SUPPLIED INFORMATION –

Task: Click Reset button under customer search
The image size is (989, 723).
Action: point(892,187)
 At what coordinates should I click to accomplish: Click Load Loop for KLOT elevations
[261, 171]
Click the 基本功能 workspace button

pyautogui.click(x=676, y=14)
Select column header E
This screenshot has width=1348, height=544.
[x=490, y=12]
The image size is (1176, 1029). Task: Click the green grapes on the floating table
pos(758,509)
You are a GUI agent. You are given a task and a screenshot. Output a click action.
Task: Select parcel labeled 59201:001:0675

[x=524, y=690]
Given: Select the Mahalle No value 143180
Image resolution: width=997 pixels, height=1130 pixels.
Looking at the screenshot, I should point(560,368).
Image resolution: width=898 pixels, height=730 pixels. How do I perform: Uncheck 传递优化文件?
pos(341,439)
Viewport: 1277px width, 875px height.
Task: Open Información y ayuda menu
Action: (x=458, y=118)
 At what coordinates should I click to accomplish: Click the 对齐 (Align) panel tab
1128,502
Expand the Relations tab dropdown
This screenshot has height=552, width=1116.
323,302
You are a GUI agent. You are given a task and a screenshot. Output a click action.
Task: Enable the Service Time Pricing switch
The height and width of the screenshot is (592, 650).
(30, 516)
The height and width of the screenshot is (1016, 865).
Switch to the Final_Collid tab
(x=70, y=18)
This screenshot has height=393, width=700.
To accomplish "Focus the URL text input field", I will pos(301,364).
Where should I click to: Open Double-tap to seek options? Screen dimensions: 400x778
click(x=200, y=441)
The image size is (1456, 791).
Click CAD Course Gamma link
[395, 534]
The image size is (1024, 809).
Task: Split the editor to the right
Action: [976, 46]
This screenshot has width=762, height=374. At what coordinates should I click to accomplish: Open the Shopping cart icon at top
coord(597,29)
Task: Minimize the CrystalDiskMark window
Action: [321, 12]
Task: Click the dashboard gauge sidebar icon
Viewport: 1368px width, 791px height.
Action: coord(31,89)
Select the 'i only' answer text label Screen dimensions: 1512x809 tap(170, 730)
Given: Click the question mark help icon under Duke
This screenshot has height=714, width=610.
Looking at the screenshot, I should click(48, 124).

WHAT NEEDS TO BE DONE – Copy out, exactly as given, the line containing "This screenshot has width=762, height=374." together with every line after it in the material.

ANSWER AREA –
This screenshot has width=762, height=374. At what coordinates should I click to accomplish: Open the Shopping cart icon at top
coord(597,29)
Task: Minimize the CrystalDiskMark window
Action: [321, 12]
Task: Click the dashboard gauge sidebar icon
Viewport: 1368px width, 791px height.
Action: coord(31,89)
Select the 'i only' answer text label Screen dimensions: 1512x809 tap(170, 730)
Given: Click the question mark help icon under Duke
This screenshot has height=714, width=610.
Looking at the screenshot, I should click(48, 124).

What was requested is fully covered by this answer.